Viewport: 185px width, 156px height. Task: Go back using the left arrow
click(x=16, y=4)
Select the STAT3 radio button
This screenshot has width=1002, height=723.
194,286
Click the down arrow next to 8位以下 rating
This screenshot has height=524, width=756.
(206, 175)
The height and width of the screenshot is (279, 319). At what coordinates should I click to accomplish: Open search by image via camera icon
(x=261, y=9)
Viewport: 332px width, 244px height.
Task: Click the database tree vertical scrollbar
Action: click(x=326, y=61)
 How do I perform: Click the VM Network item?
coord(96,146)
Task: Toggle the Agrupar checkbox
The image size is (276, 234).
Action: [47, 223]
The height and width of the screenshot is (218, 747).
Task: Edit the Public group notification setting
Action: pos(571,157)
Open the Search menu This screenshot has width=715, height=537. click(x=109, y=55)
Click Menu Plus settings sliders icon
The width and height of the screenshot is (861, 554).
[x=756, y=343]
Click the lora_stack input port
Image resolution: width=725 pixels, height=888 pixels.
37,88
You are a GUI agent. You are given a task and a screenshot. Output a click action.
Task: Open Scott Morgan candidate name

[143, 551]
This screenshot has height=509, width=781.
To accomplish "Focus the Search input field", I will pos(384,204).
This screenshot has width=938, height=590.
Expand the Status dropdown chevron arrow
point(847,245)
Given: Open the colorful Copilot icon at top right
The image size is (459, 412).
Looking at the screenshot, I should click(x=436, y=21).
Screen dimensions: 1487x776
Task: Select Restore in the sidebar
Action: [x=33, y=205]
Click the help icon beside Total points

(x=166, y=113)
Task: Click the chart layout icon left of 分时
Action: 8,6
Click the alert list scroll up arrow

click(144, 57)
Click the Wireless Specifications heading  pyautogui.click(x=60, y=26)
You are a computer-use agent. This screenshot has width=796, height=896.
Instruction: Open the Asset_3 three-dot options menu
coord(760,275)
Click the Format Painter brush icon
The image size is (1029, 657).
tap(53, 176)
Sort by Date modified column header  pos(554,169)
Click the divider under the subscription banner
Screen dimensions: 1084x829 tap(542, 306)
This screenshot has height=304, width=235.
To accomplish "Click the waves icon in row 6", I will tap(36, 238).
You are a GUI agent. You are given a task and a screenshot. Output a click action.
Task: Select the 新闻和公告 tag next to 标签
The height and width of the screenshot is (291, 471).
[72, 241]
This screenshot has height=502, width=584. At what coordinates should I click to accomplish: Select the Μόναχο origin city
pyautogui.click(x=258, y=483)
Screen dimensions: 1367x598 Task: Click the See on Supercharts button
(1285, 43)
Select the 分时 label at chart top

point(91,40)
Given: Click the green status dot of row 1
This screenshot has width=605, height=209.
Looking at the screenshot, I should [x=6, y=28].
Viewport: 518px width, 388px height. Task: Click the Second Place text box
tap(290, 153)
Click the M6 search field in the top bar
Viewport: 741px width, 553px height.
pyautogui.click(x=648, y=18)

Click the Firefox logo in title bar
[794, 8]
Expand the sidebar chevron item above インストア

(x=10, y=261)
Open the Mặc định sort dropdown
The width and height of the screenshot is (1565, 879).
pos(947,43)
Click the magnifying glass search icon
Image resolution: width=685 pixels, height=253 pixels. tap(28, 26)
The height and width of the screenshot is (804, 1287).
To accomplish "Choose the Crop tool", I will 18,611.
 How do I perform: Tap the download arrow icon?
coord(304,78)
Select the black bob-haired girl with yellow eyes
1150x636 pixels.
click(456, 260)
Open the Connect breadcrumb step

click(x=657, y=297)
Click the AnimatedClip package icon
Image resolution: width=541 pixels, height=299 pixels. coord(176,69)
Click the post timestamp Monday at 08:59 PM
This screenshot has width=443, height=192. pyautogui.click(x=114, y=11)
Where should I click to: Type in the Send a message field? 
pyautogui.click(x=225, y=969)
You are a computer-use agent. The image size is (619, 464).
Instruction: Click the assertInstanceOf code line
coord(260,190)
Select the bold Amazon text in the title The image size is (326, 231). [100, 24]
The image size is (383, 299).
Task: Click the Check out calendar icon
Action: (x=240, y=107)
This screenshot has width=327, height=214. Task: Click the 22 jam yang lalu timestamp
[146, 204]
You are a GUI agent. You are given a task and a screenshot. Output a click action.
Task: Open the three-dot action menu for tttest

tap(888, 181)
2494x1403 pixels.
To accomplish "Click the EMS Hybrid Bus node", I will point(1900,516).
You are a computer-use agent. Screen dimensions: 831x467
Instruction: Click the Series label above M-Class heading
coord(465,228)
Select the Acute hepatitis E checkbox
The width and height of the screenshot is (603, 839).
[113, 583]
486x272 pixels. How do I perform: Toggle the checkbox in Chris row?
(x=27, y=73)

• • • •

**TASK TO COMPLETE**
Please quote exactly the lines from the one containing "Open the Connect breadcrumb step" through the last line of the records above, both included, and nothing else.

**ANSWER FOR THE TASK**
Open the Connect breadcrumb step

click(x=657, y=297)
Click the AnimatedClip package icon
Image resolution: width=541 pixels, height=299 pixels. coord(176,69)
Click the post timestamp Monday at 08:59 PM
This screenshot has width=443, height=192. pyautogui.click(x=114, y=11)
Where should I click to: Type in the Send a message field? 
pyautogui.click(x=225, y=969)
You are a computer-use agent. The image size is (619, 464).
Instruction: Click the assertInstanceOf code line
coord(260,190)
Select the bold Amazon text in the title The image size is (326, 231). [100, 24]
The image size is (383, 299).
Task: Click the Check out calendar icon
Action: (x=240, y=107)
This screenshot has width=327, height=214. Task: Click the 22 jam yang lalu timestamp
[146, 204]
You are a GUI agent. You are given a task and a screenshot. Output a click action.
Task: Open the three-dot action menu for tttest

tap(888, 181)
2494x1403 pixels.
To accomplish "Click the EMS Hybrid Bus node", I will point(1900,516).
You are a computer-use agent. Screen dimensions: 831x467
Instruction: Click the Series label above M-Class heading
coord(465,228)
Select the Acute hepatitis E checkbox
The width and height of the screenshot is (603, 839).
[113, 583]
486x272 pixels. How do I perform: Toggle the checkbox in Chris row?
(x=27, y=73)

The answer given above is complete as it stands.